I suspect that she already spends some time in a world where people have hair in every color of the rainbow. So I was merely confirming her knowledge that such a place had to exist in this world as well.
When I told my acquaintances that I was going to Alaska for a visit, I received numerous exhortations to post lots of pictures, mostly from my yoga friends. I suspect they thought I was coming here to go hiking, or camping, or fishing, or any of the numerous (and wonderful!) outdoorsy opportunities, and would thus be posting pictures of Alaska's awe-inspiring landscape.
In truth, though I may wander out to Thunderbird Falls or a similarly-easy hike later, for now I'm pleased simply to spend time with my mother, who doesn't go many places other than home and work. So here are some of my vacation pictures so far.
This is my mother's townhouse, which a local friend referred to recently as "the house at the edge of the world". It's surprisingly apt - it's on top of the hill, overlooking the Seward Highway, an interstitial space if ever there was one. In the summer it's a tree house, with the living room's large picture windows surrounded by birch trees in full leaf. In the winter, it becomes a hilltop castle, overlooking mountains and rivers and even the ocean in the distance.
This is the view between two of the trees on the left in the previous photo. Normally the Chugach range is visible here, but last night it went to bed early and pulled the cloud blanket up over its head.
This is my mother's very comfortable living room. I like to sit here with a lap desk and read or write letters while she bustles about in the kitchen behind me, or does beadwork nearby.
This is a bike path that runs along my mother's subdivision. Its destination (a business/shopping complex with a supermarket and a post office) is perhaps a bit prosaic, but it's surprisingly pretty along the way. There's enough dense growth even in these cut-down little greenbelts to get whiffs of that proper mulchy forest smell, especially in autumn.
Alaska, having long been ranked #50 out of 50 states when it comes to good restaurants, has been making great strides of late, especially in Anchorage.
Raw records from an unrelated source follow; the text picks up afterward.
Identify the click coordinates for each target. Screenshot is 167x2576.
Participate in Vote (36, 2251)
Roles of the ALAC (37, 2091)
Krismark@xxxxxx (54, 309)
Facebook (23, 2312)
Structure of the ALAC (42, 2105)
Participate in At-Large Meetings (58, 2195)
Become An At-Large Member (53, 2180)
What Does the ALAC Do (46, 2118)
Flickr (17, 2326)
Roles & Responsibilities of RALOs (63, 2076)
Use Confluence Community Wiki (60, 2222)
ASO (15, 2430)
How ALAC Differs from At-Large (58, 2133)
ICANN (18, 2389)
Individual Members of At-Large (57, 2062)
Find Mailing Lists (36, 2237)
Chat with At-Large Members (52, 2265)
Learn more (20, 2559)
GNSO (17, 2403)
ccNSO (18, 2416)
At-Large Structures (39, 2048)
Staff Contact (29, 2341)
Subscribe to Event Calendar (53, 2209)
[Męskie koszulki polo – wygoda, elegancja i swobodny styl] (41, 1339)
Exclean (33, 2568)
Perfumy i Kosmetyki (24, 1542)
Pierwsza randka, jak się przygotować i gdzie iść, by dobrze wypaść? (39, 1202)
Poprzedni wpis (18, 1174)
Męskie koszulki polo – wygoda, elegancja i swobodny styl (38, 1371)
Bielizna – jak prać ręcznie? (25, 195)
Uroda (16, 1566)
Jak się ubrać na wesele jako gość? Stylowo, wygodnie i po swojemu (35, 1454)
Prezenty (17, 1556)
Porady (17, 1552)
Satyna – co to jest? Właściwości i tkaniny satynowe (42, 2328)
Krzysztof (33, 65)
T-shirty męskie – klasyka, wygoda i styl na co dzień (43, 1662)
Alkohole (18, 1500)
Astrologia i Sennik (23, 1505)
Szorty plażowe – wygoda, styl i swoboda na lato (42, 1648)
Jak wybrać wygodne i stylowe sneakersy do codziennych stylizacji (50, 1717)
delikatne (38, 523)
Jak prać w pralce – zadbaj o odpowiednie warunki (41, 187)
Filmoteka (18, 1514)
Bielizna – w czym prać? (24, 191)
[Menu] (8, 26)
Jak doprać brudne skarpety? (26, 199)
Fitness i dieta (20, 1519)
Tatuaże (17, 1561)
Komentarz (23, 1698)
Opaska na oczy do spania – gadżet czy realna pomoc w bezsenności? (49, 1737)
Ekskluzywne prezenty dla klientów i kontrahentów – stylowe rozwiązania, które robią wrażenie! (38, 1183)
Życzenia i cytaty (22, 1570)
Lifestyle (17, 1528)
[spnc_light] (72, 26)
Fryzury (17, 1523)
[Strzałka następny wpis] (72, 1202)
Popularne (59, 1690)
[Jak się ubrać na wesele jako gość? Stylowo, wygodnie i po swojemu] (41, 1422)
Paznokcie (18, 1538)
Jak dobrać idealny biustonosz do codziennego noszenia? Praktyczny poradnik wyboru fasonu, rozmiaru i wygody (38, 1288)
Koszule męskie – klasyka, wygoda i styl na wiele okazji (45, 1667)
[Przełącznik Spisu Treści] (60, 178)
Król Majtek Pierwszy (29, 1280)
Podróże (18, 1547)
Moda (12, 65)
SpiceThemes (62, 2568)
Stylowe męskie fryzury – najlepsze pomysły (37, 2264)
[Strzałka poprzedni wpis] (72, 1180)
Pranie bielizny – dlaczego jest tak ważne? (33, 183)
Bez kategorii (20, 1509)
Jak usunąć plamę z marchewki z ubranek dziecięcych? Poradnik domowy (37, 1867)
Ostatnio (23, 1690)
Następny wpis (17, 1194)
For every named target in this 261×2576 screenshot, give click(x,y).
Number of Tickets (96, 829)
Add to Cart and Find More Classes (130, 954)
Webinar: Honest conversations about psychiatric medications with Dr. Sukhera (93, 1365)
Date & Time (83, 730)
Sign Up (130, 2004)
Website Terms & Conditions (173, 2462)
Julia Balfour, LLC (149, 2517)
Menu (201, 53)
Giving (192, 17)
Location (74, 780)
Unfortunately, it's still got a ways to go, as this rather sad attempt at a "charcuterie board" at a passing-for-trendy local hotspot shows. (Sharp-eyed readers may notice something missing.) Still, they're trying - they've got a nice mixture of relishes, here, and the presentation is nice. And in all fairness, it was only half as expensive as a charcuterie board in Chicago.
Brian (by his own admission) has an Argo Tea problem, to the point where he will at times walk five extra blocks to get to an Argo Tea because "it's on the way". I was entertained to find a rack of their pre-bottled tea at the Natural Pantry up here, and texted him this picture with the comment, "It's *always* on the way!"
Growing up, we nicknamed fireweed my "birthday flower", because it always first starts to bloom in mid-July. It's one of the things I truly miss about Alaska, and more than once I've tried to dye my hair this color.
Something else I genuinely miss: having drives like Turnagain Arm literally just south of town. In Chicago, I almost never drive if I can avoid it - it's a chore, something you do to get from one place to another. Out here, there are so many beautiful places only accessible by car.
My mother's balcony garden always seems to me to be the essence of the phrase "a riot of color". You can almost hear those firecracker begonias crackling and popping, the strident purple pansies demanding your attention while the miscellaneous hubbub of the violas fills the cracks.